In the proceeding section, I argued that the MPC is an important source of interpretation for the ICC Statute’s complicity standard, but if the MPC is the ICC’s obvious progenitor on this topic, it remains to be seen how those responsible for negotiating the Rome Statute saw these matters. Here, we are confronted with a curious fact—they never mention the MPC. Nonetheless, they do interpret the “purpose” standard in ways that are perfectly consistent with the New Interpretation derived from the MPC, and their views cannot be reconciled with the Old Interpretation in any way, shape or form. I start by setting out two of the most cited comments from prominent experts who negotiated the provision in the ICC Statute, then show how they more or less directly endorse the New Interpretation.

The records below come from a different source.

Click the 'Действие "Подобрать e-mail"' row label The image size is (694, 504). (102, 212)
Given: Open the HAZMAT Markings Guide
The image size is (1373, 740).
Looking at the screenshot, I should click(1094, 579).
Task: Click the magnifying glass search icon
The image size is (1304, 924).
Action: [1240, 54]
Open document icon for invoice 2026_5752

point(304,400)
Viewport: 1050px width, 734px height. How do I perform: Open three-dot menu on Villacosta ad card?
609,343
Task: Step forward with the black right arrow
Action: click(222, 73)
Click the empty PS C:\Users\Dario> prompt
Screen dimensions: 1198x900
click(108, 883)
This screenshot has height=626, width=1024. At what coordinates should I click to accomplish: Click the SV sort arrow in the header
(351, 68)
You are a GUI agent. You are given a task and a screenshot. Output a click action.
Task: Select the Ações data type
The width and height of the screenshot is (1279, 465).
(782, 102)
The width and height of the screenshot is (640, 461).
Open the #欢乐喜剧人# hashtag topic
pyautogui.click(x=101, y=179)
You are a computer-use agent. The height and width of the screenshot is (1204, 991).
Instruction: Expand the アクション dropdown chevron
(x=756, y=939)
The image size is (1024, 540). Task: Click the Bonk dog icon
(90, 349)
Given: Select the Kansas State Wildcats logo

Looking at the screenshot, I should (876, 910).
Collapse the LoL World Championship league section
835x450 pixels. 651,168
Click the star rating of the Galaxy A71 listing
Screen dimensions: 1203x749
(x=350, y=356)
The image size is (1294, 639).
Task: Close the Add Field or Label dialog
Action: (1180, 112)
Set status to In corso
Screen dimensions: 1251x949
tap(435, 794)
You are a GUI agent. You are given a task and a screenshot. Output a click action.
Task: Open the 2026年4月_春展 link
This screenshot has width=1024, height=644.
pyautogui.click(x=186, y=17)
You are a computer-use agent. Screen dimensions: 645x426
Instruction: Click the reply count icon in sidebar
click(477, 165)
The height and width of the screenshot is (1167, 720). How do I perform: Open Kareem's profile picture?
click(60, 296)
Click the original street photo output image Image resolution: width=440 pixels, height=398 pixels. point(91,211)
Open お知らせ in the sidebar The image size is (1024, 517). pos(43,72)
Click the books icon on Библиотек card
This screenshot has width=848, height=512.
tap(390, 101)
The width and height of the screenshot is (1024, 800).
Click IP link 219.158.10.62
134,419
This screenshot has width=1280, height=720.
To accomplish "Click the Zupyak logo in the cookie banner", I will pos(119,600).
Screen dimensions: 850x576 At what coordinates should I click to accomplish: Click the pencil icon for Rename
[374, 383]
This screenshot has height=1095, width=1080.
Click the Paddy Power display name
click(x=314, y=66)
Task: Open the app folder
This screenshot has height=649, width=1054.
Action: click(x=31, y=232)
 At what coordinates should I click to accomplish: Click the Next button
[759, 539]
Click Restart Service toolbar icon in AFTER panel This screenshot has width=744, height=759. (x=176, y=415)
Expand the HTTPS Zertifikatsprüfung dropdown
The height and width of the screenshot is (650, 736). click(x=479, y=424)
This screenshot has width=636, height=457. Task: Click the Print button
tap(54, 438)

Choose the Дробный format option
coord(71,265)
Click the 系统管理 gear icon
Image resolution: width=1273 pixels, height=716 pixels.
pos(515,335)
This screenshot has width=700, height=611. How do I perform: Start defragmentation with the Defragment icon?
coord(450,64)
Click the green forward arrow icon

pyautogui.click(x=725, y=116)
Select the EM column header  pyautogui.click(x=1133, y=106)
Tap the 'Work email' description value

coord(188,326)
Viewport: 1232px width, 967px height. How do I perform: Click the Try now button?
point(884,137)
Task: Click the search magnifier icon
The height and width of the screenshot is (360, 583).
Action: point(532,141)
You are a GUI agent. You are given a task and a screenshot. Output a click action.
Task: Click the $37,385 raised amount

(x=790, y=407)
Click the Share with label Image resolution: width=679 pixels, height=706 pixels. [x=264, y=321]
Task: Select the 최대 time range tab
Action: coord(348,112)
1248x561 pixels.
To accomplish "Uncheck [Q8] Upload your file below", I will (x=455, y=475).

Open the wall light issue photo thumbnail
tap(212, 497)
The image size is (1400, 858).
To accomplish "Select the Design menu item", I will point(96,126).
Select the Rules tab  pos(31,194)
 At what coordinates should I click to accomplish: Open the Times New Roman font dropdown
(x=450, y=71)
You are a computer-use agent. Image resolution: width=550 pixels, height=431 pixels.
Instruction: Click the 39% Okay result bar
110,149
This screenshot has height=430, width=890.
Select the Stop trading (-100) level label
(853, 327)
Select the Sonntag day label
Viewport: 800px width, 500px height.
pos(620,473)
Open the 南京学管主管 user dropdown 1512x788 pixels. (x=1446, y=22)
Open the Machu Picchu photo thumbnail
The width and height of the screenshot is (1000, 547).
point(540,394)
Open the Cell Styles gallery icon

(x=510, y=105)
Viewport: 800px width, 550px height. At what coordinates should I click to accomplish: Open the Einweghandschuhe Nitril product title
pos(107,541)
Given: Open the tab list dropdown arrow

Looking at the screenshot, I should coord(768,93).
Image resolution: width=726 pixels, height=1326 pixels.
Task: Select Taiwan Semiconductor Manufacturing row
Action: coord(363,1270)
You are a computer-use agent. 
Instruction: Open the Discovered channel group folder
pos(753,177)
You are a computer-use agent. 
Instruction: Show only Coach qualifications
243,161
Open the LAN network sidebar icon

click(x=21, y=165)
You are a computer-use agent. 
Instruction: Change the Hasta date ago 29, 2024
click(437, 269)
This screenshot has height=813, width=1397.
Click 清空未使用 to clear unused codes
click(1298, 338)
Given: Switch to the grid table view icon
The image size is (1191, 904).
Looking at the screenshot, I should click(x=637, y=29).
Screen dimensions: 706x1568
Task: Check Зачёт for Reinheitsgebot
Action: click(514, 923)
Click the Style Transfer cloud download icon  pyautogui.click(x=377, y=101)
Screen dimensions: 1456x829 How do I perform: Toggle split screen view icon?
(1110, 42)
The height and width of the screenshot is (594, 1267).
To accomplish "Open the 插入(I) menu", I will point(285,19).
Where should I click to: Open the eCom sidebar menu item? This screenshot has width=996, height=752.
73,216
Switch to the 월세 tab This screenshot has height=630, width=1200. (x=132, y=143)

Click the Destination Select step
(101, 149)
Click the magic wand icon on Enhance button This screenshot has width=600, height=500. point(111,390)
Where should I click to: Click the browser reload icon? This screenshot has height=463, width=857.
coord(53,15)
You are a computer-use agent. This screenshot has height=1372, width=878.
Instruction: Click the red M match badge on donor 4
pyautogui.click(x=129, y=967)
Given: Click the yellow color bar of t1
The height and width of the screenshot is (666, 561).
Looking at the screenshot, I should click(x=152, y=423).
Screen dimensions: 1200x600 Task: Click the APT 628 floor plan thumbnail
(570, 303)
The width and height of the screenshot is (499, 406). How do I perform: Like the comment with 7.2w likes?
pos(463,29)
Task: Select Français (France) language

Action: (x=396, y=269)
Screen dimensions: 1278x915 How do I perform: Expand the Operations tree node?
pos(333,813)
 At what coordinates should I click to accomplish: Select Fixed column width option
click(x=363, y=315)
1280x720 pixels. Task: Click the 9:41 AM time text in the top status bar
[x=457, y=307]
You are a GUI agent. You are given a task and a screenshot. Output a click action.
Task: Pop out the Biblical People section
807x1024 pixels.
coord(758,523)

“A question arises as to whether the conjunctive formulation [intent and knowledge] changes existing international jurisprudence that an accomplice (such as an aider or abettor) need not share the same mens rea of the principal, and that a knowing participation in the commission of an offence or awareness of the act of participation coupled with a conscious decision to participate is sufficient mental culpability for an accomplice. It is submitted that the conjunctive formulation has not altered this jurisprudence, but merely reflects the fact that aiding and abetting by an accused requires both knowledge of the crime being committed by the principal and some intentional conduct by the accused that constitutes the participation . . . . Article 30 para. 2(b) makes it clear that “intent” may be satisfied by an awareness that a consequence will occur in the ordinary course of events. This same type of awareness can also satisfy the mental element of “knowledge,” as defined in article 30, para. 3. Therefore, if both “intent” and “knowledge” are required on the part of an accomplice, these mental elements can be satisfied by such awareness.” (See page 355 of this article).
Pause momentarily to notice the structure of this explanation before we move to analyze its content. Piragoff speaks of two mental elements: a knowledge component that goes to the principal’s commission of the crime, and an intentional disposition towards the accomplice’s participation. In the passage just quoted, he explicitly refers to this as a “conjunctive formulation.” That there are two elements immediately discredits the Old Interpretation, which viewed “purpose” as the singular standard that required the accomplice to harbor a volitional commitment to the completed offense. That there are two mental elements immediately contradicts that reading, regardless of their content.
In terms of content, Piragoff’s expression is readily reconcilable with the New Interpretation. His first element—knowledge of the crime being committed by the principal—squares with the lower standard of intention in Article 30 of the ICC Statute, which includes awareness that a consequence will occur in the ordinary course of events. He acknowledges this explicitly. If we take his second element, which refers to “intention,” to envision the strongest sub-component of that amorphous term, then he is explaining that “purpose” goes to what he calls “conduct by the accused that constitutes the participation.” Admittedly, he does not reference “purpose” at all in this explanation, but there is no other non-bizarre way of mapping his account onto the language that actually exists in the Statute he negotiated.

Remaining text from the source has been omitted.